16 May, 2008

Blackboard World Europe 08: Student Led Audio Creation as a Group Assessment

Been at Blackboard World 08 in Manchester this week, and the food was great. There were also some sessions that I thought brought up important points for people thinking of doing similar projects. I'll try to communicate the content of one here.

Using Blackboard Technology for Student Led Podcasting and Group Assessment:

This session by Christopher Stokes and Paul Wigfield from the University of Sheffield was the story of what happened when they asked the dental students to create group presentations as audio files rather than as classroom presentations.

They were asked to create 5 minute audio files on their topic, where the whole group had to speak. They admitted that these aren't really podcasts, but that's what the students wanted to call them. Submission was by attaching the audio file to a message on the VLE's discussion board.

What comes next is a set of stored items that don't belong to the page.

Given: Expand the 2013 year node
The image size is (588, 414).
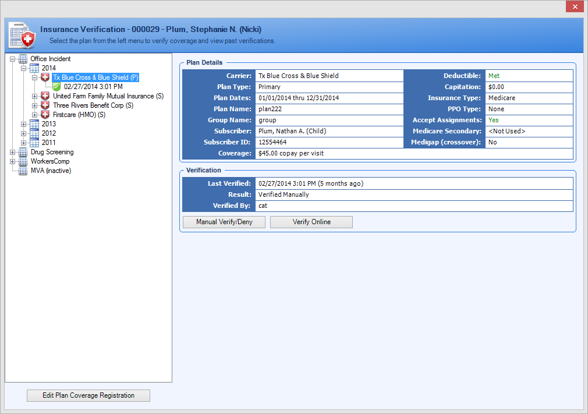Looking at the screenshot, I should coord(24,124).
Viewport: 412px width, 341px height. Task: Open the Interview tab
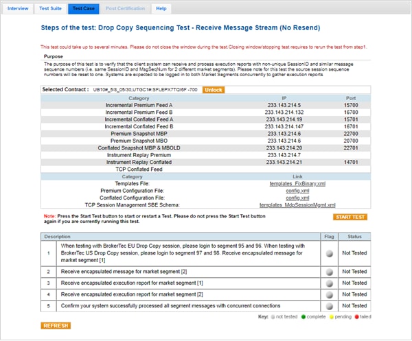18,9
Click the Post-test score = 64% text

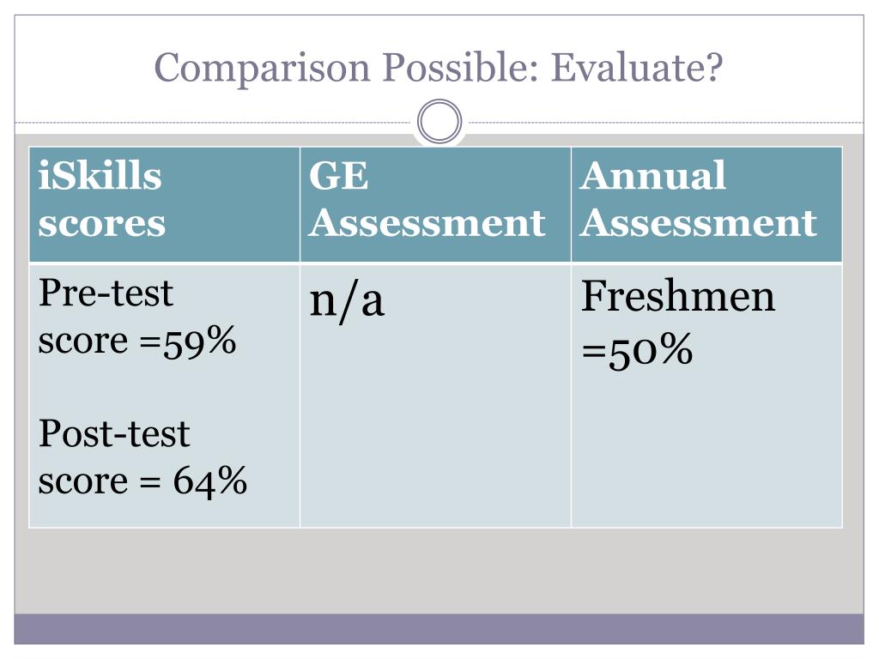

They gave the students little advice on recording and equipment, and were surprised to find that none of the groups came to them with technical problems. They assume that there must have been someone in all the groups who had the understanding to sort out any issues, and said that it might had been different if the assignments had been individual ones.

They also thought that recording in this format meant that the individuals in the groups worked together more, where in the past the students had split the responsibilities. For example they might have had one person creating the presentation slides for the introduction, one person putting all the slides together and one presenting in class. This was what the presenters were most pleased with.

Other important issues brought up were:

-When feedback was collected on the students' experiences they said that it was good to do this near the start of term when people had more time, meaning that it was easier to get together.

-Some students raised concerns that the assignment was crossing over in to their personal/informal spaces (e.g. Garageband software that they usually use to make their own music rather than University work) and later on when students were offered the audio files as a podcast, they weren't interested in subscribing to it with iTunes for similar reasons. Their MP3 players are seen as being for music and not University stuff. It would be useful to find research or undertake research around these student perceptions of informal online spaces.

-Accessibility. Will Deaf or hard of hearing students be able to participate fully in creation and peer review? Do students need to produce transcripts?